Best practices for Cloud Interconnect

Use the following best practices when planning for and configuring Cloud Interconnect.

Work with Google Cloud projects

If your network architecture supports it, configure your Cloud Interconnect projects as recommended in this section.

Provision physical Cloud Interconnect connections in a separate project

Provision physical connections (ports) for Cloud Interconnect in one project, but provision VLAN attachments in other projects. The other projects must be in the same Google Cloud organization as the project that contains the physical connections.

VLAN attachments that connect a physical connection to a region through a Cloud Router don't have to be in the same project as the physical connection. For more information, see Use connections in other projects.

This practice makes the following configuration steps easier:

  • You can associate a separate internal billing account with the project that contains the physical connections.
  • You can configure Identity and Access Management (IAM) roles and permissions in the project that contains the physical connections.
  • If you want to delete or update a resource that is not a physical connection, you can do so without affecting the physical connections.

Configure VLAN attachments in the Shared VPC host project

In a Shared VPC network, configure all VLAN attachments, not physical Cloud Interconnect connections (ports), in the host project. For more information about connecting attachments to Shared VPC networks, see Options for connecting to multiple VPC networks.

Create redundant Cloud Interconnect connections with sufficient capacity

This section describes best practices for creating redundant Cloud Interconnect connections that have sufficient capacity in a failover scenario. Following these practices ensures that events such as planned maintenance or hardware failures do not cause downtime.

Cloud Interconnect connections provide protection for up to 50% of network traffic on aggregate capacity when capacity is split evenly between edge availability domains. This ensures sufficient capacity in the cases of a failure or planned maintenance. Using more than 50% of Cloud Interconnect's capacity may subject the connection to throttling during periods of network congestion. For example, if you intend to send 100 Gbps of protected traffic between your on-premises network and Google Cloud, then ensure that you provision redundant Cloud Interconnect connections with at least 200 Gbps capacity.

You can create Cloud Interconnect connections according to either of these recommended topologies:

When creating Cloud Interconnect connections according to these topologies, you create pairs of connections in one or more metropolitan areas. Within a single metropolitan area, you place Cloud Interconnect connections in different edge availability domains.

Ensure sufficient capacity in each edge availability domain

If there is downtime or maintenance in one of the edge availability domains in a metropolitan area, traffic fails over to the other edge availability domain.

To avoid packet loss if a single edge availability domain fails, follow this guidance:

Type of capacity Guidance
Cloud Interconnect connection capacity Ensure that each edge availability domain has enough connection capacity to carry all your production traffic.
VLAN attachment capacity

Ensure that each edge availability domain has enough VLAN attachment capacity to carry all the production traffic for the target VPC network.

VPC traffic on Cloud Interconnect connections is carried over VLAN attachments, which link the connection to VPC networks.

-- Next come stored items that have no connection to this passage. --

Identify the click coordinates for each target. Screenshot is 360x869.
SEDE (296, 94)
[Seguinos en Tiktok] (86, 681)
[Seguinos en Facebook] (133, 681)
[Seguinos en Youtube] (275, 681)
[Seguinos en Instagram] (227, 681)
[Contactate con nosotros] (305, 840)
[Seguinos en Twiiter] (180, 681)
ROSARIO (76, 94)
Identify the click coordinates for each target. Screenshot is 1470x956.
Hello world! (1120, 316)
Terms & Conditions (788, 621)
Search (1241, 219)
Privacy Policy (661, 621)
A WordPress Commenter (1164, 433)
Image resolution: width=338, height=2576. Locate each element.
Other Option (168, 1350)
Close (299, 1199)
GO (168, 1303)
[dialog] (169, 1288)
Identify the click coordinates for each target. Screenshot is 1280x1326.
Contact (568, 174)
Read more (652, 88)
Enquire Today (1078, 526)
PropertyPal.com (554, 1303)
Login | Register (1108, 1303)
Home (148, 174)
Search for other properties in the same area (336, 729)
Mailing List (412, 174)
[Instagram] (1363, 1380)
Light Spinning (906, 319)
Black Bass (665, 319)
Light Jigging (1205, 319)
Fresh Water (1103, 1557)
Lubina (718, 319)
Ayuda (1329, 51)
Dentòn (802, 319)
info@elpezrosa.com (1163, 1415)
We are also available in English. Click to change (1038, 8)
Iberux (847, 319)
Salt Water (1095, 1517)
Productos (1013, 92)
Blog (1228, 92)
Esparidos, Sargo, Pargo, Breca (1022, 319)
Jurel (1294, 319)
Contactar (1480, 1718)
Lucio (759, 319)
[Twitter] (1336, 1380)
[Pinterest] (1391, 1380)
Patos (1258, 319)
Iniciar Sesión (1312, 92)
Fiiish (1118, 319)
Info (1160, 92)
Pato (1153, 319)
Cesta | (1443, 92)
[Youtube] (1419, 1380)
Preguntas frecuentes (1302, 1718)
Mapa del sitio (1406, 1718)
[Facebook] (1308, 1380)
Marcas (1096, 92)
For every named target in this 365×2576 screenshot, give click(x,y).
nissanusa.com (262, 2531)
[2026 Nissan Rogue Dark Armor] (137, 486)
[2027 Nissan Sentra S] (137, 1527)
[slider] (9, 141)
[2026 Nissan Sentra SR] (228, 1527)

Even if each edge availability domain has enough connection capacity, it must also have enough VLAN attachment capacity.

VLAN attachment capacity and multiple VPC networks

If you are using your Cloud Interconnect connections to access more than one Virtual Private Cloud (VPC) network, create VLAN attachments from each VPC network to each Cloud Interconnect connection. For each VPC network, ensure that there is enough VLAN attachment capacity to carry all the production traffic for that VPC network if a failover occurs.

Consider an example in which you have the following VPC networks and workloads:

  • vpc-1 receives 2 Gbps of total traffic from your on-premises network.
  • vpc-2 also receives 2 Gbps of total traffic from your on-premises network.

The following table describes the minimum amount of attachment capacity that you need in each edge availability domain for each VPC network:

Edge availability domain Connection capacity Attachment capacity
EDGE_DOMAIN_1 1 x 10 Gbps 2 x 1 Gbps to vpc-1
2 x 1 Gbps to vpc-2
EDGE_DOMAIN_2 1 x 10 Gbps 2 x 1 Gbps to vpc-1
2 x 1 Gbps to vpc-2

When you add VLAN attachments over a Cloud Interconnect connection, your configured attachment capacity might exceed the total capacity of the connection. Although this configuration is valid, your actual traffic cannot exceed the total capacity of the connection. Ensure that your workload does not generate more traffic than the capacity of the connection.

Use active/active VLAN attachments

There are two ways to configure redundant VLAN attachments:

  • An active/active configuration that splits traffic between the VLAN attachments.
  • An active/passive configuration that uses only one VLAN attachment at a time.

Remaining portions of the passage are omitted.